GIVEN EXERCISE 1:
Edit the listing from the line with "Screen dimensions: 706x1568" up to and including the line with "[x=173, y=118]", replacing "tab switcher" with "tab overview" and leaving everything else unchanged.

— start QUOTED TEXT —

I suggest asking for the canter from the walk, sitting. and, carry a crop for a bit. 

a mental image that helps me at the canter, (and I am pretty sucky at canter), is to think of riding only the back legs of the horse, as if it were an Ostriche you were riding. this really gets you thinking of driving the hind end up, and staying DOWN in your saddle.

secondly, as soon as you get that wiley pony cantering, ask for MORE . shush at her loudly to get her/him to think of really going forward.

not only does your seat transmnit to him lack of stability, but the more this becomes an issue, the less you really ARE mentally committed to cantering. horses are absolute MASTERS at discerning if you are "trying" to canter, or "CANTERING!"


----------



## Smilie (Oct 4, 2010)

I agree for you to try to pick up the canter from either a walk or even a standstill, so you learn to sit down and drive that horse up into that canter . Make sure you have your legs under you, some weight in your stirrups, so you are not coming up out of that saddle, as you now are doing, at the canter.


----------



## Skyseternalangel (Jul 23, 2011)

This horse is giving itself a break. Likely because you aren't secure in the saddle to give a clear signal for the horse to keep going regardless of the fact the horse rather not. (You aren't going anything wrong, you're newer to this).

Tighten your leg? No the complete opposite. Stretch your legs down, let them hang. Don't tighten anything except your core and remember to sit up tall. 

This horse seems to be taking advantage that you aren't sure about cantering. I saw this especially in the first video when the horse was going very fast into the canter. 

Though a halfhalt is way more than pulling on the rein.. but evenso the horse shouldn't ignore you.


----------



## Zeidant2 (Mar 23, 2016)

Thanks. U all have provided wonderful feedback. Perhaps I am getting miscommunication from barn A trainer. When she says tighten my leg I stiffen them. Maybe I just misunderstood what she wanted me to do because I def remember making a conscious effort from making them stiff from swaying! Gah. 

Trainer B tells me she personally prefers to do a half seat where she is hovering over the saddle when cantering. I haven't tried it yet but she says it feels somewhat like her bottom is hovering in a circular like motion while cantering. I've also heard of sitting and sliding, scooping, or "riding" the saddle. Which do you guys do? 


I'll have to get a recording of me at barn B. I canter a hundred times better on those horses with that trainer. As in my other post where I went on to share my excitement about the feeling of cantering so smooth, my trainer told me she was so impressed with me that day as it was the first time seeing me canter. She said I "scooped" really well.

— end QUOTED TEXT —
— start RECORDS FOR THE TASK —

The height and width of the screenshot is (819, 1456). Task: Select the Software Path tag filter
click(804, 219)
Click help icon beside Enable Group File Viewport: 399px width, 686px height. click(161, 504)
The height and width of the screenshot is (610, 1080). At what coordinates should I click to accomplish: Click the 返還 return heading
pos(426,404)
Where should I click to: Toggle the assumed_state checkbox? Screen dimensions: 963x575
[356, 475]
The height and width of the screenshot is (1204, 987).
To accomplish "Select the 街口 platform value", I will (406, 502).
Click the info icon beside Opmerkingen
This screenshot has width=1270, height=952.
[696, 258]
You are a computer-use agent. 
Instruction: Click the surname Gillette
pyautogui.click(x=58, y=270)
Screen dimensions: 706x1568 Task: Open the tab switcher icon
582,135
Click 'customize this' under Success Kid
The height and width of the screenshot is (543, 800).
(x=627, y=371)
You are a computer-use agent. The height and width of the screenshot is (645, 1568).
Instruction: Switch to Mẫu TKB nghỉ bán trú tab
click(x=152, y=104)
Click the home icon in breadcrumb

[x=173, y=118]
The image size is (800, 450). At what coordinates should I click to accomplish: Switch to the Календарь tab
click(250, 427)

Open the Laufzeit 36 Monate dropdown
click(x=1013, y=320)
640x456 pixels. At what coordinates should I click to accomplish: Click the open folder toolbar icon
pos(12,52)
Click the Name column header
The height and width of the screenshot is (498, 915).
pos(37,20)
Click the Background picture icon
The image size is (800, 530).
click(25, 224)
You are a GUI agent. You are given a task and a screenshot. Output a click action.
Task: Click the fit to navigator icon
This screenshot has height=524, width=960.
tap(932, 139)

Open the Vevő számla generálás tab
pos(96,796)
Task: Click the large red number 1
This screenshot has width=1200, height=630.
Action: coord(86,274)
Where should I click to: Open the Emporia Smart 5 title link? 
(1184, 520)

— end RECORDS FOR THE TASK —

GIVEN EXERCISE 2:
Answer these questions about the forum thread on cantering.
(a) From what does Smilie suggest trying to pick up the canter?
(b) According to Skyseternalangel, what is the only thing that should be tightened?
(c) What did the trainer at barn B say Zeidant2 did really well?

RIGHT ANSWER 1:
Screen dimensions: 706x1568 Task: Open the tab overview icon
582,135
Click 'customize this' under Success Kid
The height and width of the screenshot is (543, 800).
(x=627, y=371)
You are a computer-use agent. The height and width of the screenshot is (645, 1568).
Instruction: Switch to Mẫu TKB nghỉ bán trú tab
click(x=152, y=104)
Click the home icon in breadcrumb

[x=173, y=118]

RIGHT ANSWER 2:
(a) From either a walk or even a standstill.
(b) The core.
(c) Zeidant2 "scooped" really well.